_Required work_. Whatever lines the data contains, output all of them unchanged.
Given information START
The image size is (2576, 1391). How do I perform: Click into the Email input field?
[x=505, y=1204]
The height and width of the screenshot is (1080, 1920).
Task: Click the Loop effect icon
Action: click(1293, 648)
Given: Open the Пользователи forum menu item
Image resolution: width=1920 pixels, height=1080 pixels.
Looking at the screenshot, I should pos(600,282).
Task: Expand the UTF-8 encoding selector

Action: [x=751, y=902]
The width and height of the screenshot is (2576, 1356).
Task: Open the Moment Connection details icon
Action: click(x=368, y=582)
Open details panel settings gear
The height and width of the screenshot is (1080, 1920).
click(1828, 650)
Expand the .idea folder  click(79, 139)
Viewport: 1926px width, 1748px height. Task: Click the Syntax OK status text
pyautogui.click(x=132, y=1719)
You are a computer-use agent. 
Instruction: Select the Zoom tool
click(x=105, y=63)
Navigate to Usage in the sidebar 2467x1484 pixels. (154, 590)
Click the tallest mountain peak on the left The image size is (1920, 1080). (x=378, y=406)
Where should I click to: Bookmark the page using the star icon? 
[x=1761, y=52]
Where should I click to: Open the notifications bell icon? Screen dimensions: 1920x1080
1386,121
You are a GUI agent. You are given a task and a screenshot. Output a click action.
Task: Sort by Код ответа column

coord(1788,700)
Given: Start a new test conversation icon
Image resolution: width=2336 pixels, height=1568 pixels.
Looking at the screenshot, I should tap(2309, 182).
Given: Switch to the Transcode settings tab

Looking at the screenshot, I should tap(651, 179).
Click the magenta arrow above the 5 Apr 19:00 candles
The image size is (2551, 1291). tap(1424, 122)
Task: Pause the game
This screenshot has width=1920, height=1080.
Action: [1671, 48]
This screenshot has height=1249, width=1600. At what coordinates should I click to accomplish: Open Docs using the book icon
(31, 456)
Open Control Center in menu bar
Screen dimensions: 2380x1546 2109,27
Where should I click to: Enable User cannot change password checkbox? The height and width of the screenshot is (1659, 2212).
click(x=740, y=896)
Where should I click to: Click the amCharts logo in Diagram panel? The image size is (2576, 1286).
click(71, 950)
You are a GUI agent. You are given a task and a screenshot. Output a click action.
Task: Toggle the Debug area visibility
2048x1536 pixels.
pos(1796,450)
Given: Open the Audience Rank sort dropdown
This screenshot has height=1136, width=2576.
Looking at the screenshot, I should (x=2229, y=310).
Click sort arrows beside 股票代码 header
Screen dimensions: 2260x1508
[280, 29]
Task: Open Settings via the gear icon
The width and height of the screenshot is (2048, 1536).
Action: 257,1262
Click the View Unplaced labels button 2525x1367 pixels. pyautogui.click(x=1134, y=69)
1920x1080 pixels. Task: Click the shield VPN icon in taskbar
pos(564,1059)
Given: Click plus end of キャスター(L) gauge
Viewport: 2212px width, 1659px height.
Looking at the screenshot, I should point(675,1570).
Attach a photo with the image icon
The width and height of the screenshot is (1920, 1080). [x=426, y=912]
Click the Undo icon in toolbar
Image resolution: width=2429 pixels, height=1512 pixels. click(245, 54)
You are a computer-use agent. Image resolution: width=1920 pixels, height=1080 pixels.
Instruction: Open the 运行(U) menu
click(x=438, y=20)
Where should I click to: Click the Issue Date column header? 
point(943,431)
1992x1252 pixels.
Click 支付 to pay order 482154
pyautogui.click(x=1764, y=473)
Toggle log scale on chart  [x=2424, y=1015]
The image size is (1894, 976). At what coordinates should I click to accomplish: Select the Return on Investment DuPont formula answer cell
Given information END
_Solution_.
The image size is (2576, 1391). How do I perform: Click into the Email input field?
[x=505, y=1204]
The height and width of the screenshot is (1080, 1920).
Task: Click the Loop effect icon
Action: click(1293, 648)
Given: Open the Пользователи forum menu item
Image resolution: width=1920 pixels, height=1080 pixels.
Looking at the screenshot, I should pos(600,282).
Task: Expand the UTF-8 encoding selector

Action: [x=751, y=902]
The width and height of the screenshot is (2576, 1356).
Task: Open the Moment Connection details icon
Action: click(x=368, y=582)
Open details panel settings gear
The height and width of the screenshot is (1080, 1920).
click(1828, 650)
Expand the .idea folder  click(79, 139)
Viewport: 1926px width, 1748px height. Task: Click the Syntax OK status text
pyautogui.click(x=132, y=1719)
You are a computer-use agent. 
Instruction: Select the Zoom tool
click(x=105, y=63)
Navigate to Usage in the sidebar 2467x1484 pixels. (154, 590)
Click the tallest mountain peak on the left The image size is (1920, 1080). (x=378, y=406)
Where should I click to: Bookmark the page using the star icon? 
[x=1761, y=52]
Where should I click to: Open the notifications bell icon? Screen dimensions: 1920x1080
1386,121
You are a GUI agent. You are given a task and a screenshot. Output a click action.
Task: Sort by Код ответа column

coord(1788,700)
Given: Start a new test conversation icon
Image resolution: width=2336 pixels, height=1568 pixels.
Looking at the screenshot, I should tap(2309, 182).
Given: Switch to the Transcode settings tab

Looking at the screenshot, I should tap(651, 179).
Click the magenta arrow above the 5 Apr 19:00 candles
The image size is (2551, 1291). tap(1424, 122)
Task: Pause the game
This screenshot has width=1920, height=1080.
Action: [1671, 48]
This screenshot has height=1249, width=1600. At what coordinates should I click to accomplish: Open Docs using the book icon
(31, 456)
Open Control Center in menu bar
Screen dimensions: 2380x1546 2109,27
Where should I click to: Enable User cannot change password checkbox? The height and width of the screenshot is (1659, 2212).
click(x=740, y=896)
Where should I click to: Click the amCharts logo in Diagram panel? The image size is (2576, 1286).
click(71, 950)
You are a GUI agent. You are given a task and a screenshot. Output a click action.
Task: Toggle the Debug area visibility
2048x1536 pixels.
pos(1796,450)
Given: Open the Audience Rank sort dropdown
This screenshot has height=1136, width=2576.
Looking at the screenshot, I should (x=2229, y=310).
Click sort arrows beside 股票代码 header
Screen dimensions: 2260x1508
[280, 29]
Task: Open Settings via the gear icon
The width and height of the screenshot is (2048, 1536).
Action: 257,1262
Click the View Unplaced labels button 2525x1367 pixels. pyautogui.click(x=1134, y=69)
1920x1080 pixels. Task: Click the shield VPN icon in taskbar
pos(564,1059)
Given: Click plus end of キャスター(L) gauge
Viewport: 2212px width, 1659px height.
Looking at the screenshot, I should point(675,1570).
Attach a photo with the image icon
The width and height of the screenshot is (1920, 1080). [x=426, y=912]
Click the Undo icon in toolbar
Image resolution: width=2429 pixels, height=1512 pixels. click(245, 54)
You are a computer-use agent. Image resolution: width=1920 pixels, height=1080 pixels.
Instruction: Open the 运行(U) menu
click(x=438, y=20)
Where should I click to: Click the Issue Date column header? 
point(943,431)
1992x1252 pixels.
Click 支付 to pay order 482154
pyautogui.click(x=1764, y=473)
Toggle log scale on chart  [x=2424, y=1015]
The image size is (1894, 976). At what coordinates should I click to accomplish: Select the Return on Investment DuPont formula answer cell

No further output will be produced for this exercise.